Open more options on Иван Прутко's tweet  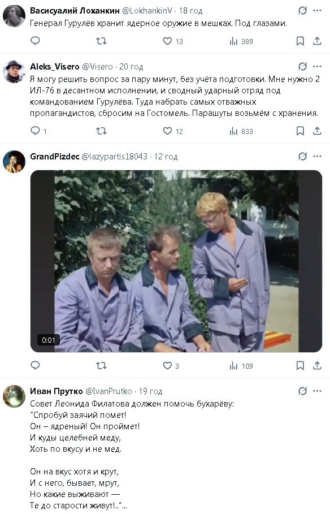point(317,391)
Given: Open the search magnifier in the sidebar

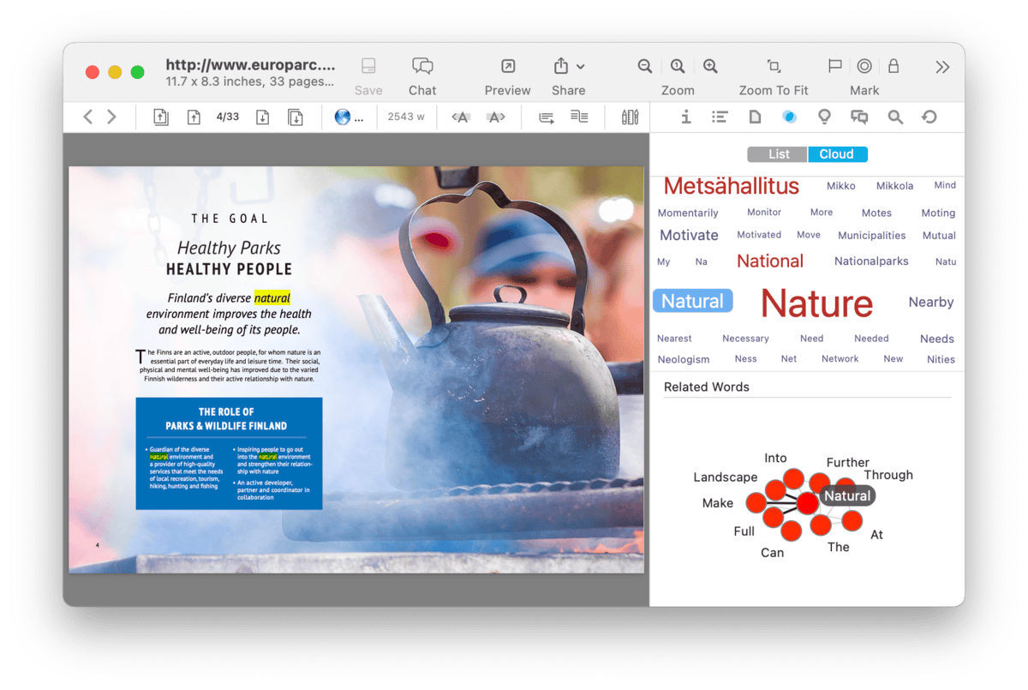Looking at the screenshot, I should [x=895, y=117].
==
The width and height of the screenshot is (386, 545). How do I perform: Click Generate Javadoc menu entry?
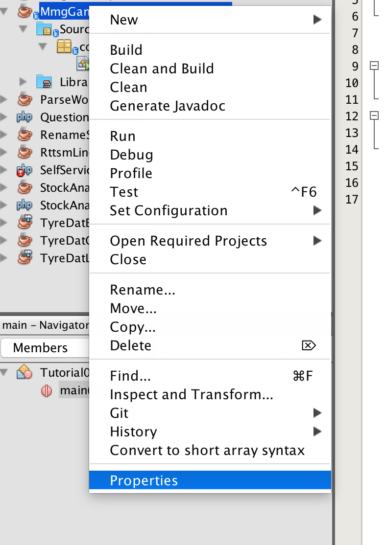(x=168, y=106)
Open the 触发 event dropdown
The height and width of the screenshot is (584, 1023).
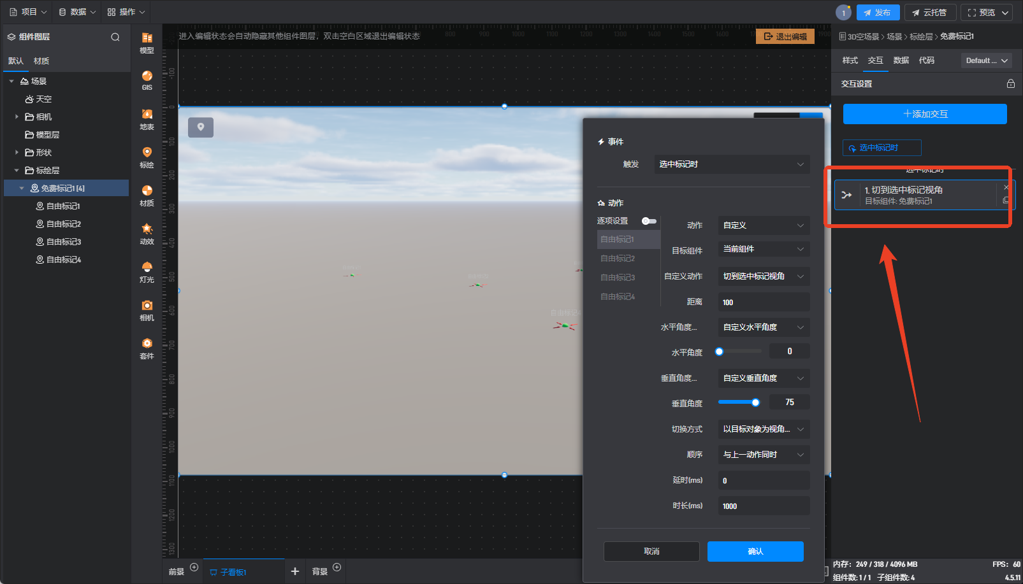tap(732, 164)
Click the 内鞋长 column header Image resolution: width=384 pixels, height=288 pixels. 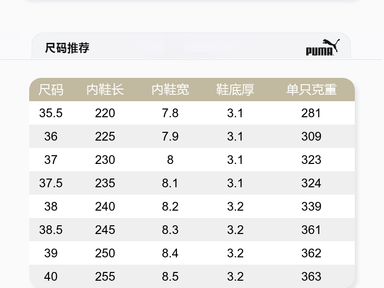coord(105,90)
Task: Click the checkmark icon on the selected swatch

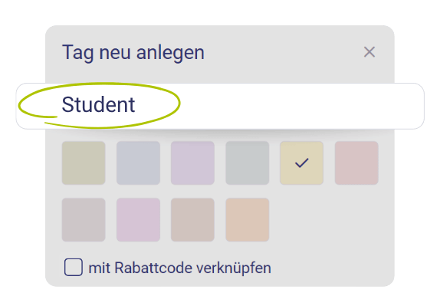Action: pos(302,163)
==
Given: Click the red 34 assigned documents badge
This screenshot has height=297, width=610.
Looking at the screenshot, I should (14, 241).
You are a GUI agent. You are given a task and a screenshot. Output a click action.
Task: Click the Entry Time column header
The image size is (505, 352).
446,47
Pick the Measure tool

● What you need to do: In the listing above, transcribe exactly everything from the line containing "You are a GUI" down to the line containing "Pick the Measure tool", including both and nothing more.

● Response to the exercise:
You are a GUI agent. You are given a task and a screenshot. Output a click action.
Task: Click the Entry Time column header
The image size is (505, 352).
446,47
Pick the Measure tool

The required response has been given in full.